Bild: Blick in Elvira Bachs Ausstellung „So rot, so rot“ in der Galerie Fri…
Wenige Künstlerinnen gibt es, bei deren Namen man sofort ein Bild vor Augen
hat. Eins von der Kunst. Und auch eins von der Künstlerin. Unter den
Malerinnen ihrer Generation ist Elvira Bach vielleicht sogar die einzige,
der das gelungen ist – aus sich selbst eine Marke zu machen. Elvira Bach,
geboren 1951 im Taunus, berühmt geworden als „Junge Wilde“ in den 1980ern
in Berlin.
Flamboyant im Leben und auf der Leinwand, so kennt man sie. Divenhaft im
wallenden Gewand, mit Turban auf dem Kopf, großem Gebamsel am Ohr, rotem
Lippenstift. Rauchend. Schrill-bunte Frauenfiguren, Elviras malte Bach vor
allem ab den späteren 1990ern. Zu repetitiv, zu dekorativ, so lautete
mitunter der Vorwurf. Sie habe ihr Leben gemalt, hat sie nicht nur einmal
gesagt. Immer sei sie von sich selbst ausgegangen. Von wem auch sonst?
Die Ausstellung in der [1][Galerie Gerrit Friese] zeigt eine etwas andere
Seite der Künstlerin. Sie entstand, weil sich Bach von Atelierräumen
verabschieden musste und was liegt da näher als ein Blick ins Archiv?

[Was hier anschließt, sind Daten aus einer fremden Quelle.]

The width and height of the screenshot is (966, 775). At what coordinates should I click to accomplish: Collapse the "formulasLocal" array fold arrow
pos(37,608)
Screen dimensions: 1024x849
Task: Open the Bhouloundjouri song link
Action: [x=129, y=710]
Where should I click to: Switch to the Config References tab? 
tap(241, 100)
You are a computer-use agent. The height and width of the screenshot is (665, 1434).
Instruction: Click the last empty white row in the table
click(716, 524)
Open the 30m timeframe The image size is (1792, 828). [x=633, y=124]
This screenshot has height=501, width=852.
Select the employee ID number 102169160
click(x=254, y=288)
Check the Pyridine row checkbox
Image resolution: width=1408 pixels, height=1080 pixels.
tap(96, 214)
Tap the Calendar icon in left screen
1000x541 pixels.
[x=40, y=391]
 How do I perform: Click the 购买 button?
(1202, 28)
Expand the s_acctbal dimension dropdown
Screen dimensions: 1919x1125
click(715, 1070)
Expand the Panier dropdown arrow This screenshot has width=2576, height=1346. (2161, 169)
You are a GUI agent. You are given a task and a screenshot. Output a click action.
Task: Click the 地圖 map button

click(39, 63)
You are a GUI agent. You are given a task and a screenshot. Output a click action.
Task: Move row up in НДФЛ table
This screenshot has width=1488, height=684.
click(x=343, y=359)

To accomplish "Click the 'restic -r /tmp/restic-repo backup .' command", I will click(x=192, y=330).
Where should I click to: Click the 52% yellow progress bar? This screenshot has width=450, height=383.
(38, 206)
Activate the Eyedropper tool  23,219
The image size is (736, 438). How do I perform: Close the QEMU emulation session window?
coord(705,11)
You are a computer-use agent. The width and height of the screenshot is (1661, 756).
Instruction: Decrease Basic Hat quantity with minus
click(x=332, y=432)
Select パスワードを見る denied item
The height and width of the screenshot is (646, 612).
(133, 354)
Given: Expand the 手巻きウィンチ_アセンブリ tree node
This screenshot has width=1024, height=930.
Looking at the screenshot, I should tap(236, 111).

Teresa Karst, Kuratorin der Ausstellung, entdeckte dort Gemälde und
Zeichnungen, die zarter wirken, als man das von Bach kennt, weniger
plakativ, jünger. Ins Jahr 1978 verweist die älteste der Arbeiten. „So rot,
so rot“ gab der Schau ihren Titel, zeigt Erdbeeren – wie sie da schon Teil
von Bachs visuellem Vokabular waren – und dahin schraffierte Buchstaben
über schemenhaften Köpfen.
Im Kopf bleibt auch eine kleinere Arbeit, gemalt mit Acryl auf Papier, aus
dem Jahr 1980, die eine junge Frau im Bett zeigt. Im schwarzen Negligé und
mit wallenden Locken zwischen hellblauen Laken, umgeben von übergroßen
Blumen und einem Telefon. 1980, da stand Elvira Bach noch ganz am Anfang,
war 29 Jahre alt, hatte gerade erst ihr Studium der Malerei an der
Hochschule der Künste Berlin abgeschlossen. Zwei Jahre später dann wurde
sie zur documenta 7 eingeladen.
Der Fokus der Ausstellung liegt auf frühen Werken der 1970er und 80er
Jahre, in der Vergangenheit verharrt sie aber nicht. Zu den alten Bildern
gesellen sich neue Keramiken, geformt und glasiert von der Künstlerin in
diesem Sommer. Erdbeeren sind auch dabei, so rot, so rot.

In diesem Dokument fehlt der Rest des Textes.